My second question is related to the 22 stented patients you have just presented. Obviously, these are only a small percentage of patients being stented and referred to you for failure. Can you speculate on outcomes of other stented patients that maybe you have not seen?
Thank you again for a timely and most relevant presentation.
DR URSCHEL: The 30 or 40 patients that did well remind us of our early series. Our optimal management therapy has evolved since 1960. The early group was treated by anticoagulants and went back to work, and they were only operated on if they returned to us with recurrent symptoms or could not do their job. Then we added streptokinase in the 1970s and then subsequently urokinase in the 1980s, tissue plasminogen activator more recently, and back to urokinase. But we believed if we get any kind of a clotting or difficulty the second time, that some of them are not going to develop collaterals, and we do not know which ones.
It is like the question, why do you take out the first rib when you take out a cervical rib, because a lot of people will do well. If we cut the scalenus anticus in somebody, a lot of people do well, but you do not know which one it is going to be. So therefore you do the operation that takes care of most of the people. It is like the belt and suspenders, and it requires an anatomic familiarity and comfortableness in that area.
Doctors Shaw and Paulson did a lot of superior sulcus tumors, which was where I received my introduction to this area. I feel very comfortable working in the brachial plexus. Susan MacKinnon is one of the best brachial plexus surgeons in the world, and she is very comfortable going through the supraclavicular approach.

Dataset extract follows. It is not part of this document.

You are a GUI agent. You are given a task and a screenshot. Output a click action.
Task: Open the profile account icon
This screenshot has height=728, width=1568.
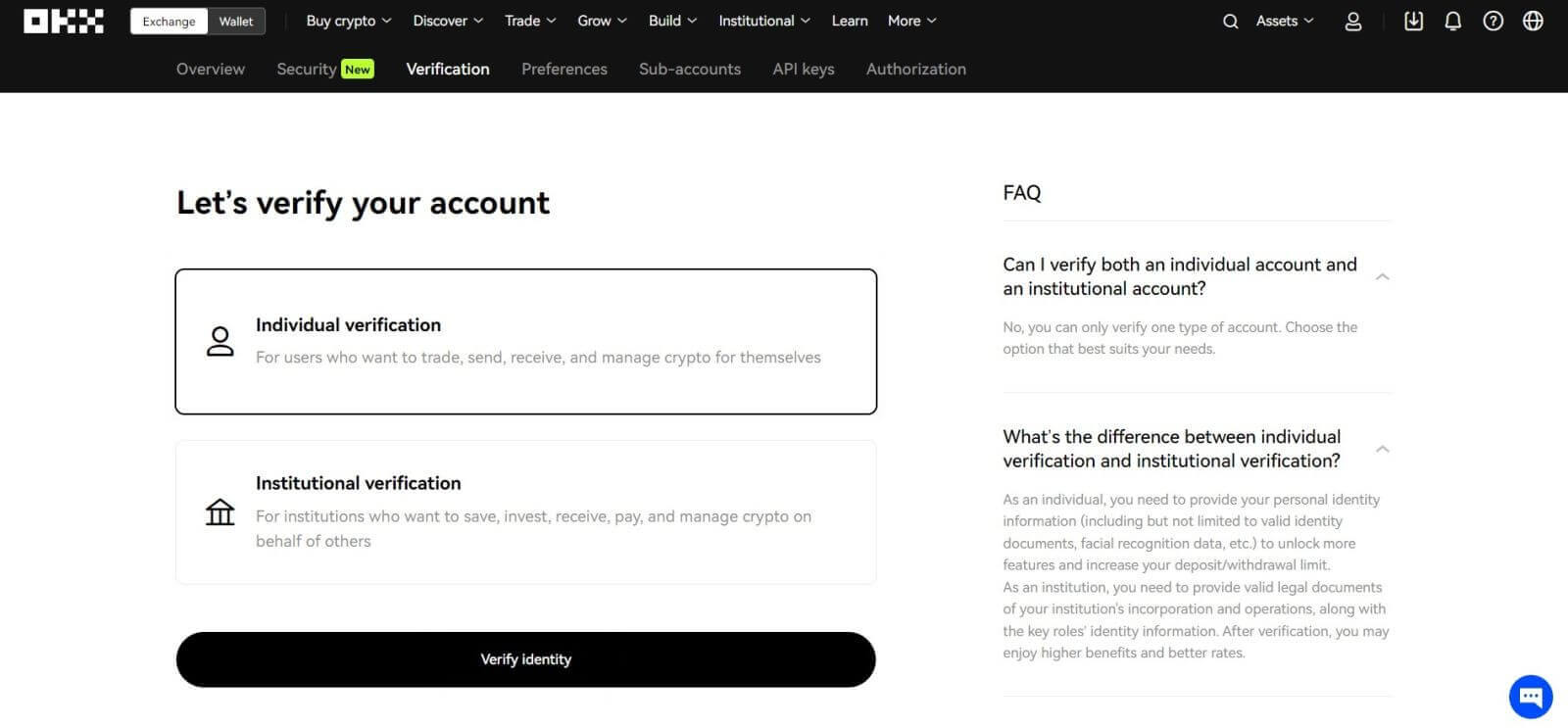[1353, 21]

But when you have to retract nerves supraclavicularly to get down to anything below it, you are going to have a higher incidence of nerve injury than when you are looking up like that.
And, again, the 22 patients is a very small group of stents, but in the review article cited in our paper the authors reviewed something like 2,000 cases of stents placed in venous positions around the body, not all of them in the axillary subclavian vein, and none of them do well in this size vein with the low flow.